WHAT IS EXPECTED – Rewrite the passage on the Hitchcock Woods, starting at "Although Louise Eustis" and ending at "Aiken each winter.", with "sportsman" changed to "horseman".

---------- EXCERPT TO READ ----------

The Foundation cannot accomplish this mission and vision alone. Preserving the Hitchcock Woods in the center of Aiken’s growing population is an effort that requires the commitment of the greater community and the consistent involvement of the Foundation’s financial supporters. From the first gift of land in 1939, the Hitchcock Woods has been a labor of love.

Historical Overview

In the mid-1800s, Aiken was recognized as a place with healing qualities, attracting sickly patients from the coast and elsewhere who benefitted from the warm, dryer air. One of these visitors was a frail little girl, Louise Eustis. She was brought to Aiken by her Aunt Celestine Eustis, who hoped the girl’s health would be restored by Aiken’s climate. Realizing Aiken’s glory was its stand of magnificent longleaf pines, Miss Eustis bought some of the land.

Louise and Thomas Hitchcock

Although Louise Eustis spent most of her winters in Aiken, her Aunt Celestine made sure that she was properly inducted into New York society. It was at one of these occasions that Louise met Thomas Hitchcock, a prominent Long Island sportsman, whom she married in 1891. Louise persuaded her new husband to spend just one winter in Aiken and he quickly discovered that the sandy soil here was ideal for training his horses. The Hitchcocks would continue to return to Aiken each winter.

In 1892, the Hitchcocks invited William C. Whitney, the former Secretary of the Navy in the Grover Cleveland administration and an avid horseman, to visit Aiken. Whitney also fell in love with Aiken, and by 1898, Hitchcock and Whitney had made many contributions to sporting life in the Aiken area. One of their greatest contributions was the joint purchase of an eight thousand acre tract of pine forest that also interested Celestine Eustis.

From the first days of the Whitney and Hitchcock land purchases, equine sport was prevalent in the Woods. The Aiken Hunt, a live hunt in pursuit of wild fox, was founded in the late 1890s. In 1916, Mr. & Mrs. Hitchcock started the annual Aiken Horse Show. After a lapse due to World War I, the Hitchcocks replaced the live fox with a scent that was manually applied to the trails, and founded the Aiken Drag in 1919. Today known as the Aiken Hounds, they are the oldest continuous hunting hounds in the country.

Tragedy stuck Aiken on December 26, 1933, when Louise Eustis Hitchcock was fatally injured. Riding the front line of the children’s drag, her horse went down and she suffered two broken vertebrae in her neck. She was gently moved to her home, “Mon Repos,” and died there on April 1, 1934 … Easter Sunday.

---------- DATA EXTRACT ----------

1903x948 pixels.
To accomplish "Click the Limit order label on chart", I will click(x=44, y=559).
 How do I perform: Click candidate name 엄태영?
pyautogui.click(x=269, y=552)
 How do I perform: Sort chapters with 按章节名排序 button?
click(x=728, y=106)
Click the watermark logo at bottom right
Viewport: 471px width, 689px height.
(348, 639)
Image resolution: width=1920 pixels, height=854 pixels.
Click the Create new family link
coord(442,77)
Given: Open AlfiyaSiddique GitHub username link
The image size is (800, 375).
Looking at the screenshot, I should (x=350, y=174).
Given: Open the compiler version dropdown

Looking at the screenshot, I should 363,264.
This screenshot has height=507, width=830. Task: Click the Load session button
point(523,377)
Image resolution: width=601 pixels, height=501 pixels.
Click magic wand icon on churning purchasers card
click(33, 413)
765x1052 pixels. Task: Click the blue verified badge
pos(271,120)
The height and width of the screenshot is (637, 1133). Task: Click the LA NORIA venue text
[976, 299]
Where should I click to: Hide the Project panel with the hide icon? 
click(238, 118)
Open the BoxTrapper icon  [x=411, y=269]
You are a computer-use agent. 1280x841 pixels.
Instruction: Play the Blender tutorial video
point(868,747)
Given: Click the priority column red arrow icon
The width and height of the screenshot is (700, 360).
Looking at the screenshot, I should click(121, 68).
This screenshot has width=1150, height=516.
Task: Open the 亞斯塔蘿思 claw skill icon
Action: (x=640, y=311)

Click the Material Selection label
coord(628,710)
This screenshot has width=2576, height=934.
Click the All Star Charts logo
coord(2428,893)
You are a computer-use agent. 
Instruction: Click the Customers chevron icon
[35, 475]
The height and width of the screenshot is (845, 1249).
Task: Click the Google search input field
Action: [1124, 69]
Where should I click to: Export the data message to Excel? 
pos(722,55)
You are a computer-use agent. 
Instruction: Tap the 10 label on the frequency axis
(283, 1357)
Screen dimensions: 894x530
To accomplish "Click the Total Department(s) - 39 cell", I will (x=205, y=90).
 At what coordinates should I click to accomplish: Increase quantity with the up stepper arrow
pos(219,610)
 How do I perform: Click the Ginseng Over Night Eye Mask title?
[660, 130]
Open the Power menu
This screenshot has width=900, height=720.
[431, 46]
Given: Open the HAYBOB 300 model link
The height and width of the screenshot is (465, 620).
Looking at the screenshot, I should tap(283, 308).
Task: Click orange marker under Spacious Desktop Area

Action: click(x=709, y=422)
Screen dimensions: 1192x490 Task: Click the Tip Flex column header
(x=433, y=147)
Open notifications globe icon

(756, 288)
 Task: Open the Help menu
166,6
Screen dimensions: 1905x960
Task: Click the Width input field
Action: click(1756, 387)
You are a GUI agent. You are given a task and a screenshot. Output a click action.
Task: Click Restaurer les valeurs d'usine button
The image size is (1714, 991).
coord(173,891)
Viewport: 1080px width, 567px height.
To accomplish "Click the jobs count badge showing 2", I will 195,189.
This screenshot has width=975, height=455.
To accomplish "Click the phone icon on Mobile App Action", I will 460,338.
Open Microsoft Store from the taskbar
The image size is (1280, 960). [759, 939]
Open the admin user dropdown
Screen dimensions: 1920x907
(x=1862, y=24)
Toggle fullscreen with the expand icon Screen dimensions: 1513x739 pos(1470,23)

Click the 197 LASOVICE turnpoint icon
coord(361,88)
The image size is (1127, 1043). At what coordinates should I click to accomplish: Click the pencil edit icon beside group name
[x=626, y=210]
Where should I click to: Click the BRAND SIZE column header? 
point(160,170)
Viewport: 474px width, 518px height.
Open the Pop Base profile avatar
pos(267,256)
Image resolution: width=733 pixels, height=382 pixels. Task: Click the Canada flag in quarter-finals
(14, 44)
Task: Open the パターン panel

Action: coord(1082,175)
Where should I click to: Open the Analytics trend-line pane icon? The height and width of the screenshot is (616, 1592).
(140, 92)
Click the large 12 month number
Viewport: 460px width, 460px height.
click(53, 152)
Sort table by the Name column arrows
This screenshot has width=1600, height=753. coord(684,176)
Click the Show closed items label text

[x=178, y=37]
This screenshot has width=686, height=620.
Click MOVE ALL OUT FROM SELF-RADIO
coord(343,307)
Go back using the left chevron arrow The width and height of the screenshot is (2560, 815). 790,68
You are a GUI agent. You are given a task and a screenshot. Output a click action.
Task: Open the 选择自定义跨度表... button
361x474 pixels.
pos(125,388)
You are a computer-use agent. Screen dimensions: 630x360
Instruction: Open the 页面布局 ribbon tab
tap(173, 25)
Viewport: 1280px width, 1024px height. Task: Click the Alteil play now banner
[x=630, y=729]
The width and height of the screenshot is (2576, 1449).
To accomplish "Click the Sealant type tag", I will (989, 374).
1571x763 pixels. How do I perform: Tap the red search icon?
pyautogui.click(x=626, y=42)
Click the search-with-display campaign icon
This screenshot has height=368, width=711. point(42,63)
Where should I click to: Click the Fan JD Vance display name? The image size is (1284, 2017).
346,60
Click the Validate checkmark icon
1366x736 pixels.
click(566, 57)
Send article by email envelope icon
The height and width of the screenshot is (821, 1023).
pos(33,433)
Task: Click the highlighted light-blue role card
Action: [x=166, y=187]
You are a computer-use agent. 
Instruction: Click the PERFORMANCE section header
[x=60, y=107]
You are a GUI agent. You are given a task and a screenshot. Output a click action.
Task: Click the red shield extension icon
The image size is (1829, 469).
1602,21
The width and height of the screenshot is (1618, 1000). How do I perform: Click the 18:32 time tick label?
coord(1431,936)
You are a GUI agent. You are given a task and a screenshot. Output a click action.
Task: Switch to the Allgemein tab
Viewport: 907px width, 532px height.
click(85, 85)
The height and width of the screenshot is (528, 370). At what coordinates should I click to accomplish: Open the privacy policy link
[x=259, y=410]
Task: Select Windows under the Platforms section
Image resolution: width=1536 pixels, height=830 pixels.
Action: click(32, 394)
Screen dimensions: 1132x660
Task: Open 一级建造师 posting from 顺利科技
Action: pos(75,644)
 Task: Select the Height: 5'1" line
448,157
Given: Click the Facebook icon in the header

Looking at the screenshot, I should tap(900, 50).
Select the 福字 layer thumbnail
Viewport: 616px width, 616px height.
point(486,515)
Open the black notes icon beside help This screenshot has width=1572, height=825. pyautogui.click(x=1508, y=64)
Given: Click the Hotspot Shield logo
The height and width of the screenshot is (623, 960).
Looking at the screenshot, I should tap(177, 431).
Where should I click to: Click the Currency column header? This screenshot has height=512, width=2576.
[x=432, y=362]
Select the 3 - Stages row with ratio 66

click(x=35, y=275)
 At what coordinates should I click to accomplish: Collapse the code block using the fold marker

----------

PROBLEM SOLUTION –
Although Louise Eustis spent most of her winters in Aiken, her Aunt Celestine made sure that she was properly inducted into New York society. It was at one of these occasions that Louise met Thomas Hitchcock, a prominent Long Island horseman, whom she married in 1891. Louise persuaded her new husband to spend just one winter in Aiken and he quickly discovered that the sandy soil here was ideal for training his horses. The Hitchcocks would continue to return to Aiken each winter.